個人的には、Javaを使う環境では、ビルド管理はMavenよりもAntの方が気軽に書けるので好きだ。
【1】AntはXMLで宣言的に書くのだが、逐次実行的に書くこともできる。
ファイルをコピーしたり、消去したり、コンパイルしたり、jarやwarにパッケージ化したりする処理を順番に実行すればいい。
だから、Antを書く気分はシェルライクだ。
もちろん、AntでIf文も書くことができる。Conditionタスクを使えばいい。
AntでConditionタスクを使った条件分岐を行う - てんぷらメモ
Antでループ処理を使うには、Ant-Contribライブラリを読みこめばいい。
Ant-Contrib Tasks
Ant-Contrib Tasks
だが、「ThoughtWorksアンソロジー ―アジャイルとオブジェクト指向によるソフトウェアイノベーション」にあるAntのリファクタリングカタログでは、If文やループ処理は書かないことを推奨している。
本来AntはXMLなので、データを記述するために存在しているからだ。
「ThoughtWorksアンソロジー ―アジャイルとオブジェクト指向によるソフトウェアイノベーション」にあるAntのリファクタリングカタログは、Antを書くのにとても役立つ。

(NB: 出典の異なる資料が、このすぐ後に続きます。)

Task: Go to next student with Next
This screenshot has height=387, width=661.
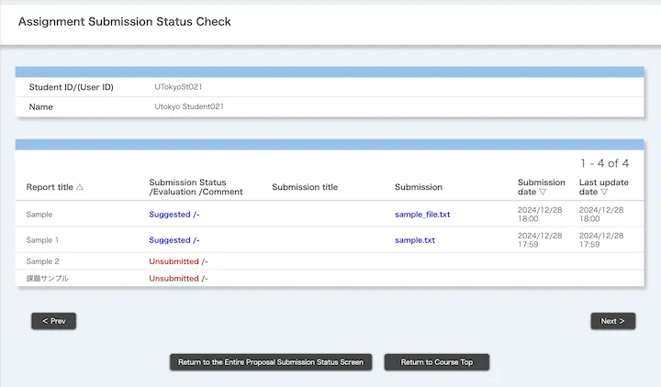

特に、ビルドするTask名を処理名よりも成果物名にすべきという考え方はオブジェクト指向に似ている気がする。
【2】AntからMavenへ置き換えられていくだろうと言われてきたが、実際はそこまでMavenが普及しているようには思えない。
Mavenはライブラリのバージョン管理や依存関係を厳格に記述している利点はあるが、IDEによる補完機能やチェック機能がなければシェルライクに書くことはできないだろう。
InfoQでも下記の議論がある。
「私にとってのMavenは、ビルドシステムにおけるEJB2です。:複雑すぎて、技術的すぎて、知識を要しすぎます。」という指摘がまさにその通りだと思う。
JavaもEJBやJ2EEにこだわり過ぎて、袋小路にはまった。
Javaはオブジェクト指向やテスト駆動開発(JUnit)を学ぶのにとてもよい環境だが、今はRubyに技術革新の熱気が移っている。
Antでも、Ivyを使えばMavenのようなライブラリ管理が可能。
ビルドスクリプトを自由自在に書きたいならば、こちらのやり方のほうがいいかもしれない。